It seems as if nothing is unattainable here. There are small "neighborhoods" entirely devoted to sequined wedding dresses or ornamental fountains or bedouin weaponry—new and old. There are streets with nothing but coffee sellers and tea merchants. There is a long avenue of spice stores displaying henna and galingale and aniseed.
Many of the souks are located exactly where they have been for hundreds of years, with the same family of store owners often serving the same family of customers they have served for generations. Tea shops and barber shops, carpet weavers and tile makers occupy storefronts near pocket-sized mosques and trim Greek Orthodox churches, all still in use. Every so often you glimpse the secret life of Damascus through an open doorway: women in long dresses laughing around a fountain; kids playing ball in a sunlit courtyard. These sudden images are like snapshots of another world. Here, in the blank-walled alleys, Damascenes seem to look away from the often harsh public sphere, to lead their lives in private, as they always have.
AGAIN AND AGAIN I'M TOLD THAT TO "understand" Syria, I must visit the desert. One glance at a map confirms the logic of that advice. Damascus sits in the far southwest of the country, turned toward the Mediterranean just 50 miles away. Behind it, for hundreds of miles, is desert. Even on my detailed map, the rest of the country appears almost blindingly empty, though right in the middle is the ancient city of Palmyra and, farther north, the Euphrates. Across the endless rocky plains are communities barely affected by the political shifts in Damascus. The allure of this wilderness lies not only in the remnants of Syria's rich past, but also in the part of Syria that is less drawn to the West, more deeply linked to its Eastern roots.
From Homs, about 100 miles north of Damascus, the desert road runs straight east. There is little to break the monotony other than the occasional herd of sheep, or a bedouin emerging from his hide tent. Every so often I pass a cluster of traditional beehive houses and once, suddenly in the lee of a hill, a neat row of six tanks crouched like beetles in the sand.
Palmyra, which the Arabs call Tadmor, is a broad green swath. These days it makes a living from the tourists drawn to its Roman-era ruins and the little museum in the nondescript new town. It is also known as the site of Syria's most notorious jail, where countless political dissidents were imprisoned under Assad. Since his election, Bashar has released a few, though many see this merely as a token gesture.
Two thousand years ago, Palmyra was a boomtown. Caravans came from all over the East and took off again to Antioch, Damascus, and the Mediterranean. With their cut, Palmyrene traders built a city in their own image—one as flamboyant as Las Vegas.
If the bones of Palmyra are Roman, its essence is Persian. There are colonnaded streets here that once housed Eastern-style bazaars. Every column is fitted with brackets that hold the busts of local notables. The decorative floral motifs and bulging bunches of grapes testify to Palmyra's triumph over the desert.

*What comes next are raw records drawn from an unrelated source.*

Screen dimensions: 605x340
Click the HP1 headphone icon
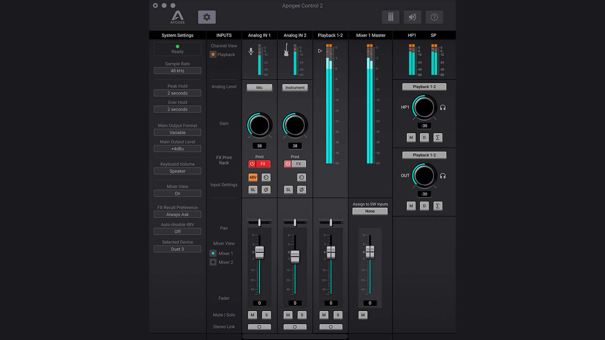(x=443, y=107)
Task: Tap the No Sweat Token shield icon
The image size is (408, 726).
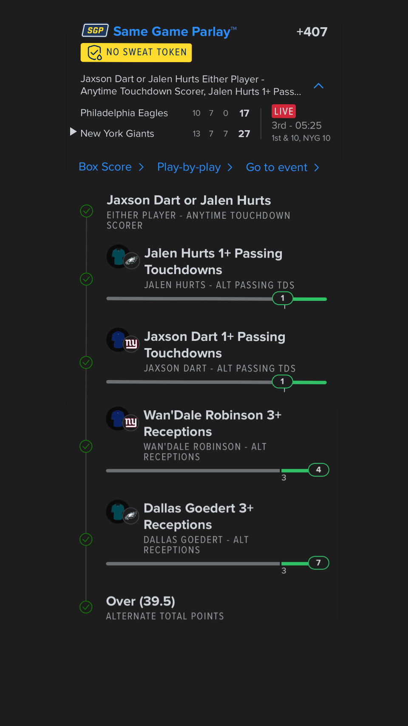Action: (x=94, y=53)
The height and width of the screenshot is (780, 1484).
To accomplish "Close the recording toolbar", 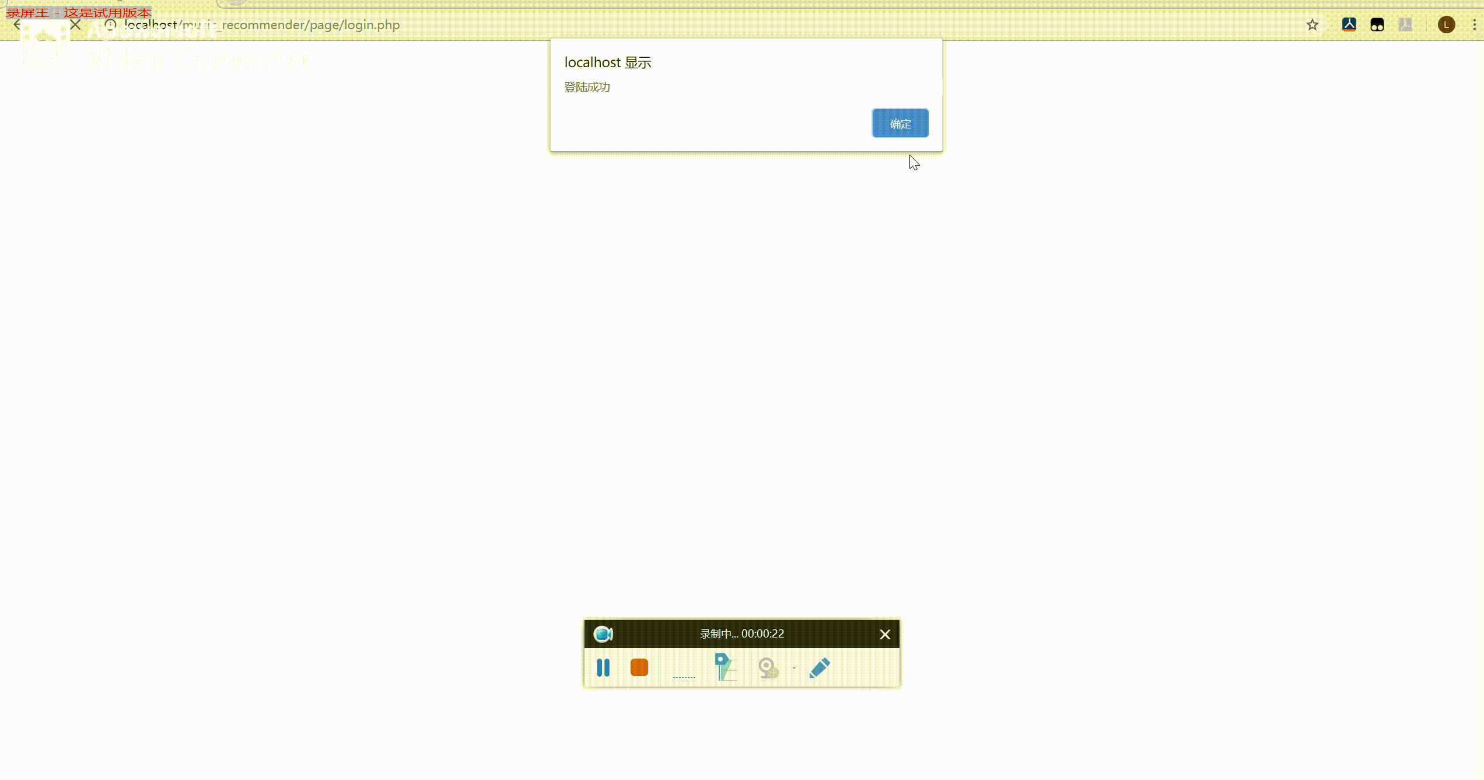I will tap(885, 635).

Syrian pride in Palmyra appears to stem from more than the simple fact of its wondrous preservation. This is a country, after all, that is almost drowning in the leavings of past civilizations, from Bronze Age cities to Byzantine ghost towns. But Palmyra, despite its Roman influences, is Syrian through and through, right down to the faces of the dead in the Valley of the Tombs, just outside the city.
The tower tomb of a noble Palmyrene family may be as many as four stories high; each level is studded floor-to-ceiling with burial niches, some decorated with eerily lifelike busts of their occupants. Most of these likenesses have been removed to museums in Tadmor and Damascus. The remaining ones seem to suggest that if you are rich enough, you really can cheat death.
From Palmyra it's 150 more miles of desert to the next town, Dayr az Zawr. I drive the last half of the journey through a howling sandstorm that is still raging when I arrive. The few townspeople on the streets are hugging the buildings, mouths covered.
Once the fog clears, people reemerge to congregate by the immense, slow-moving Euphrates. Men stand knee-deep in the water holding fishing rods or sit in small boats, their lines hanging over the edge; boys take turns diving from a high bridge; and women in black chadors gaze silently over the emerald river as it steamrolls its way southward.
In the early morning I set out for Aleppo, 200 miles away. Everywhere, women in buttercup-yellow and bright-red dresses are making for the fields. Men follow in pickup trucks. The road runs for miles along the wide, fertile farmland by the Euphrates' banks. The desert lies just over the ridge.